The FDA has allowed the use of two COVID-19 vaccines as cases and hospitalizations continue to surge nationwide.
On Friday, the FDA granted an emergency use authorization for Moderna’s COVID vaccine.
Hospitals and state health departments across the country are already receiving the first doses of the Pfizer-BioNTech vaccine. Some health care workers and residents of long-term care facilities received immunizations this week. The FDA granted emergency authorization to the Pfizer vaccine Dec. 11.
In the new WebMD poll of 1,785 readers, 12% said they won’t get the vaccine at all, as compared with 12.5% in September and 28% in July. Another 23% of readers are still unsure or don’t know when they’ll get the vaccine. And 8% said they’d wait more than a year.
Public health officials and politicians have begun to encourage Americans to get the vaccine as soon as it’s their turn on the priority list. Former presidents Barack Obama, George W. Bush, and Bill Clinton have said they’ll take the vaccine when it’s their turn, and they may get the immunization in public and on video to boost confidence among Americans.
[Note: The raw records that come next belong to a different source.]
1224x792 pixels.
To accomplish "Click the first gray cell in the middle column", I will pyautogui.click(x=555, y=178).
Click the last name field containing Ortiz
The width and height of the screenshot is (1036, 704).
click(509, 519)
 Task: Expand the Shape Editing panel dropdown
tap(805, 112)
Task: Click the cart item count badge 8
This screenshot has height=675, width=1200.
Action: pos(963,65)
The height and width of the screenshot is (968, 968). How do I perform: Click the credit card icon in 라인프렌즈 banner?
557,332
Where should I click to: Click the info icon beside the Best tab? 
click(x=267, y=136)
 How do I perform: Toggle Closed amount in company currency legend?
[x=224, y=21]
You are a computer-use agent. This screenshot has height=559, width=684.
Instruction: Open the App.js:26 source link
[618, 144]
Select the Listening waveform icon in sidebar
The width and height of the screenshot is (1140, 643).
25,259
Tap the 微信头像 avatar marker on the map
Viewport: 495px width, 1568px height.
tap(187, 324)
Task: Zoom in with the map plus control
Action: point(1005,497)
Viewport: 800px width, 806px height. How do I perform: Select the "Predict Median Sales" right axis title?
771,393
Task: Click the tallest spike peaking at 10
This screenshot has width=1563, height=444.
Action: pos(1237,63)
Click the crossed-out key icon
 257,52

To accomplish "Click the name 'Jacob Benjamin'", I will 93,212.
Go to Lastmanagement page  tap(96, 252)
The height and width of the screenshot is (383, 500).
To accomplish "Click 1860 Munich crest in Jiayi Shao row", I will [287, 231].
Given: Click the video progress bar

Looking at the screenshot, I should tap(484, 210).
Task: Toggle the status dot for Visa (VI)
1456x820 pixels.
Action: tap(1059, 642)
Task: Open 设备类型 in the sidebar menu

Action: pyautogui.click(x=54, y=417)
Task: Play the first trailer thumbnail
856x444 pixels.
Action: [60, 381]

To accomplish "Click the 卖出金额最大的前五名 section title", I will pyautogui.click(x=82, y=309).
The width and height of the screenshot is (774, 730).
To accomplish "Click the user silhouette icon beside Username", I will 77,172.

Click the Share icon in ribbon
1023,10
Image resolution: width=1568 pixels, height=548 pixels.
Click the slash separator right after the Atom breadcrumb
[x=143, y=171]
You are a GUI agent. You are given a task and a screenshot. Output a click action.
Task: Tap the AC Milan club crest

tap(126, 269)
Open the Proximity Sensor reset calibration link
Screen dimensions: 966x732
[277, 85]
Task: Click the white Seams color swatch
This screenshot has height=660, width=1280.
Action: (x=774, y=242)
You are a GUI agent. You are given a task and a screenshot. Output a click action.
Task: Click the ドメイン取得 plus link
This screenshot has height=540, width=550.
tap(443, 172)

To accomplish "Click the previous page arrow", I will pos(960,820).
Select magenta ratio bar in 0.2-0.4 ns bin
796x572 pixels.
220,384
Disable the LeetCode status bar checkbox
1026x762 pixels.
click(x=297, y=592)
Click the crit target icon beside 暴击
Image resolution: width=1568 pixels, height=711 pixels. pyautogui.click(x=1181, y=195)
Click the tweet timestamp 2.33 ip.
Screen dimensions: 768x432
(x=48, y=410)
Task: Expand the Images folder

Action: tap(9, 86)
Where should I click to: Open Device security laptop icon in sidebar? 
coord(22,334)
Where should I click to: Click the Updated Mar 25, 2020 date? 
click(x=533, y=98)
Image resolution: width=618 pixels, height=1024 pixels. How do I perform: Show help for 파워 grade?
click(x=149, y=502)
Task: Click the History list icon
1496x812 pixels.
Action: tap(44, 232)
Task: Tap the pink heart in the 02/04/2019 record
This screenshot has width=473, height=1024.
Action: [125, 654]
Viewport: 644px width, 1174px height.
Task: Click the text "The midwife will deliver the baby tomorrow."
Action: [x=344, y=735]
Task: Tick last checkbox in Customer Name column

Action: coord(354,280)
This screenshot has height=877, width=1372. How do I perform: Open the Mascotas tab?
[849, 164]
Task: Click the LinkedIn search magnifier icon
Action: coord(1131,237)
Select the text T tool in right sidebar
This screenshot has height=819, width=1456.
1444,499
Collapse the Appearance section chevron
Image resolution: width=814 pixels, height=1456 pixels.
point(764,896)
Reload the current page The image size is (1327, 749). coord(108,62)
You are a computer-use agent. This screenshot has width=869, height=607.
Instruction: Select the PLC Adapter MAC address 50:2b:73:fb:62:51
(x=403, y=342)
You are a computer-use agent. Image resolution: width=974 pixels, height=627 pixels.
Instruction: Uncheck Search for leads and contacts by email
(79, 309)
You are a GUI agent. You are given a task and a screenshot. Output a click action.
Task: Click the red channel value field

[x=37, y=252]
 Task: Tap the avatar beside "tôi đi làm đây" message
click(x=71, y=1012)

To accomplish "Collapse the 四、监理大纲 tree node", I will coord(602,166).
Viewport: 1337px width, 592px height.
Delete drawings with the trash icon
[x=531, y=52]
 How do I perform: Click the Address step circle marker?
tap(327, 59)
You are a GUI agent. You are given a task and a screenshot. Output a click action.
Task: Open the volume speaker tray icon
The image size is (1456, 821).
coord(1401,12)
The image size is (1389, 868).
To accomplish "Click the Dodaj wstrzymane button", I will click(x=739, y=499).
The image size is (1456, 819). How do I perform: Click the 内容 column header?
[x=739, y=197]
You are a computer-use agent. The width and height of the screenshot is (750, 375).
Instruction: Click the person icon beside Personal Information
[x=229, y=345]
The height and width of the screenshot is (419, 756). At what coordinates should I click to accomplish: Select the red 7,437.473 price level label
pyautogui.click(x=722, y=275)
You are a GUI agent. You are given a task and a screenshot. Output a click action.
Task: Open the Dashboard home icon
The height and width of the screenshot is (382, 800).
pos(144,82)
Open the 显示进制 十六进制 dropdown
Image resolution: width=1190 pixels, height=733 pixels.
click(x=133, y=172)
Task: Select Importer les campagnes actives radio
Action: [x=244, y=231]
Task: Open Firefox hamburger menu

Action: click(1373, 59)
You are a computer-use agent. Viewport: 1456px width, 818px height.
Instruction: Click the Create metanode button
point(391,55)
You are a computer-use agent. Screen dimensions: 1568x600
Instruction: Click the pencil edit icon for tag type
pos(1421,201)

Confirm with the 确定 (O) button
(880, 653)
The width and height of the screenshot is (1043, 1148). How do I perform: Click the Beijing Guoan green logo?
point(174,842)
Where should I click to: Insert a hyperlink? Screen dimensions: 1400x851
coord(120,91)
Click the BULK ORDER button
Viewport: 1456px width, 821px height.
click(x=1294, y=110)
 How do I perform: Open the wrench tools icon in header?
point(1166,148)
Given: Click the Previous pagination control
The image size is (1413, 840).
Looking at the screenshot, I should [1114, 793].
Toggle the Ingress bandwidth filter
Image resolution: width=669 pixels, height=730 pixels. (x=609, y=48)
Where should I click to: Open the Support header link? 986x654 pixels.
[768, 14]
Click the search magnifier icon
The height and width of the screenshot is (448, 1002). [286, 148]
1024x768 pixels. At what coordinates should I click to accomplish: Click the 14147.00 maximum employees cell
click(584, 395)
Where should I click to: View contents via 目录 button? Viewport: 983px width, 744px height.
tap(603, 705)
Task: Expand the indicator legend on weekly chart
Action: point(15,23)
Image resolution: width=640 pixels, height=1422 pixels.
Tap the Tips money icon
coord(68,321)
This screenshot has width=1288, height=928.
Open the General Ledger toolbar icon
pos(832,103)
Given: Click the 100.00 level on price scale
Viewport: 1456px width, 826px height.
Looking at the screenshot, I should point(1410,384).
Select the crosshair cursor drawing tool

The Trump administration is also rolling out a $250 million public education campaign to boost confidence in the vaccine. Vaccine hesitancy is one of the biggest concerns in the vaccine rollout process, Moncef Slaoui, PhD, chief medical adviser for Operation Warp Speed, told CBS This Morning.
“I really hope we are going to be able to change that,” he said.
The average person with no underlying conditions should be able to get access to a vaccine by April or May, Slaoui said.
The WebMD poll also showed that people of all ages were more likely to say they’d take a vaccine in the next 3 months once it’s available, though older adults were most likely to say they’d take it sooner. Readers ages 65 and older were the most likely to say they’d like a vaccine sooner, followed by those between ages 55 and 64.
The results varied by gender as well. Women were twice as likely as men to say they’d take a vaccine in the next 90 days, though both men and women were more likely to opt for the next 3 months than any other timeline.
The majority of people — about 70% — will need to take a vaccine for the U.S. to reach herd immunity and bring the pandemic to a halt. Most people in the country should be able to be vaccinated by late spring or early summer, Anthony Fauci, MD, director of the National Institute of Allergy and Infectious Diseases, told MSNBC this week.
“I believe we can get there by then, so that by the time we get into the fall, we can start approaching some degree of relief, where the level of infection will be so low in society, we can start essentially approaching some form of normality,” he said.
Until then, people will need to follow public health measures to slow the spread of the virus by wearing masks, avoiding crowds, and social distancing, he said.
“A vaccine right now is not a substitute for the normal standard public health measures,” Fauci said. “Only when you get the level of infection in society so low that it’s no longer a public health threat can you then think about the possibility of pulling back on public health measures.”